The Trojans dominated Oklahoma in the 2004 BCS National Championship.

The main purpose of NCAA sanctions is to penalize schools that gained an unfair advantage in obtaining players by offering them incentives to go to that institution.

And in no case did USC, under Pete Carroll, offer Reggie Bush any money, cars or anything else to become a Trojan. He was not given any incentive to attend USC, other than to play for an enthusiastic coach, a traditional program and the chance to win championships.


The problems came after Bush was already on the field. Only one player was involved, not multiple people and certainly not the entire team. (If the NCAA really wants to nail a big-time program, it should set up shop in Columbus, where the lid is about to blow off on what benefits Ohio State football players have  received under Jim Tressell.)

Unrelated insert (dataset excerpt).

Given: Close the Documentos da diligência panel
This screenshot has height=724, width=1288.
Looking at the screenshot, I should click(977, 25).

To hammer USC with a loss of a whopping 30 scholarships during a three-year period and two seasons of no bowl appearances is flat-out unfair. Unjust. The crime hardly fit the punishment. Why not ban Traveler from running up the sidelines during the game, not letting the band play Tusk or making the Song Girls trade in their pleated skirts for warm-up pants (of please NO!!!)? It’s all a punch to the gut.

The Trojans have also just lost their appeal, but that had less of a chance of succeeding than Lane Kiffin being welcomed back to Rocky Top as a savior. That would require the NCAA to admit it was wrong, and that was never going to happen.

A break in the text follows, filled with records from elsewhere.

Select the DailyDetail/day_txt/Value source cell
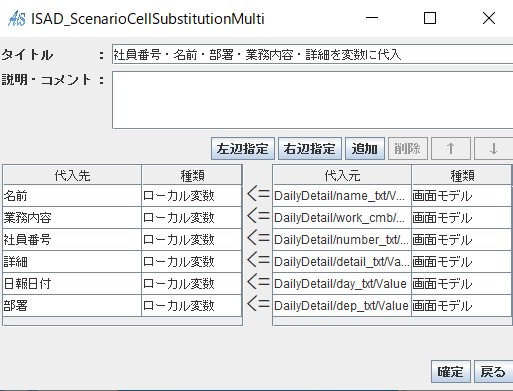click(x=342, y=284)
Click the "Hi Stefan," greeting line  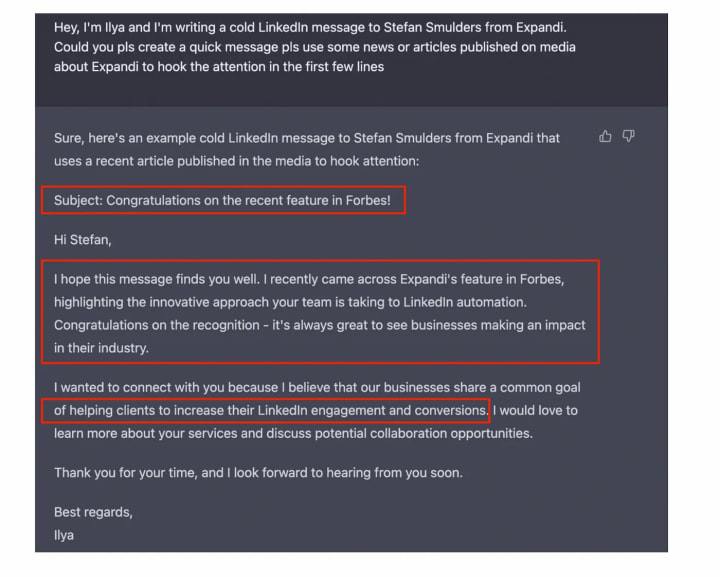point(84,240)
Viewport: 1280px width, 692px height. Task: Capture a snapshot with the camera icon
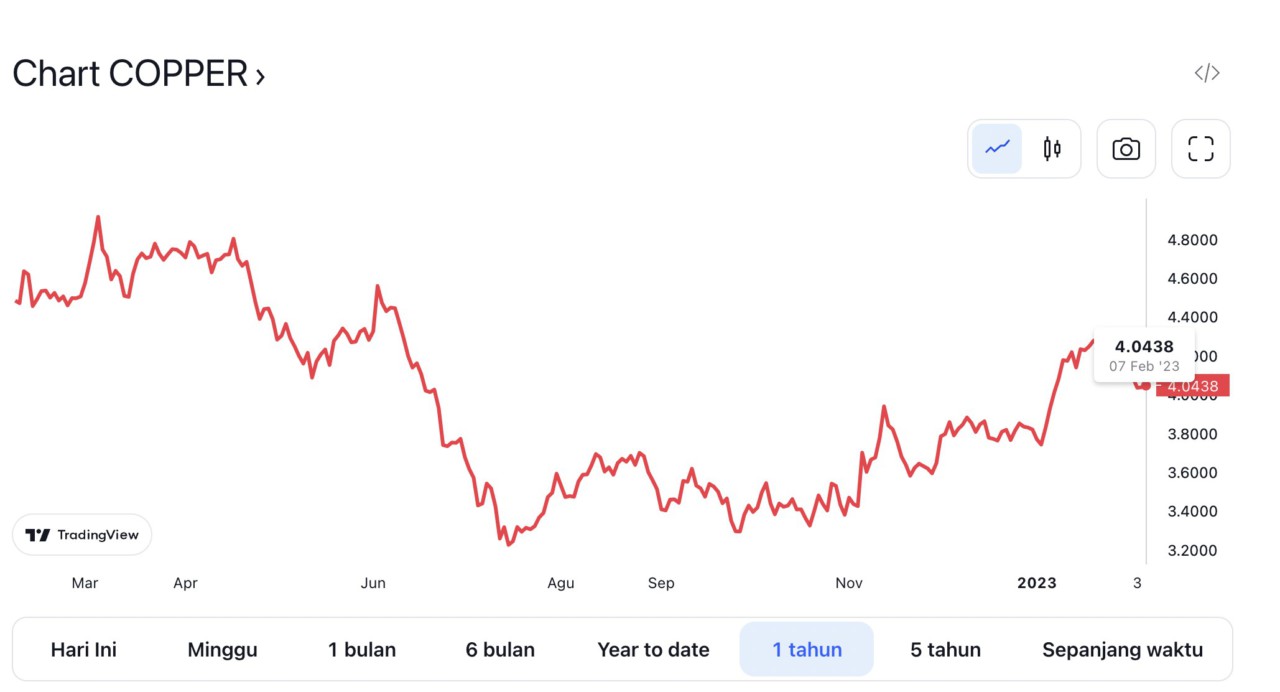[1126, 148]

USC is hardly innocent. Every news outlet that covered the Trojans at the time reported on Bush and his family’s situation. All the school did was plug up the earholes in the helmets.

Carroll himself could have settled the matter right then and there by sitting Bush. It would hardly have mattered anyway; the Trojans were so overwhelming in 2004 and 2005 they pretty much crushed everything that got in their way, including Oklahoma 55-19 in the ’04 BSC Championship. Sideline Sam was in the Orange Bowl for that game and things got so bad for the Sooners that even the band left after the third quarter. Only Texas and Vince Young stopped the bleeding for the rest of college football in the 2005 BSC title game (and Bush was on the bench for the critical offensive play and might should have been on the field to try and run down Young at the end).

Now, the NCAA is considering wiping the Orange Bowl win off its record books. For one, Oklahoma fans would certainly welcome it. But it’s a token move and a silly one, too. Also asking USC to remove all references to Reggie Bush and his on-field achievements is equally flawed. You can’t re-write history, yet that is what the NCAA is try to accomplish with this “vacating” policy.

The Trojans certainly deserve to be on probation for taking an arrogant attitude toward the Bush rumors (which they were at the time) and practically daring the NCAA to come and get them. It took a while – five years, in fact – but the NCAA did indeed come and get them.

A more suitable probation would be pretty much along the lines of what the USC proposed for itself, a one-year bowl ban and losing five scholarships per year. Plus, watching the moves of the new coach like a hawk, especially considering Kiffin must sit in front of the NCAA for several secondary violations during his one-year disaster at Tennessee.

At least now the Trojans know what is not behind them, but in front of them, and their fans will hold up two fingers and shout “Fight On” this fall. But the “Conquest” in this case is not the USC song, but the satisfying tune the NCAA is humming in Indianapolis. And now let’s see if they will be singing “Another One Bites the Dust” with Ohio State instead of, say “Pretty Young Thing.”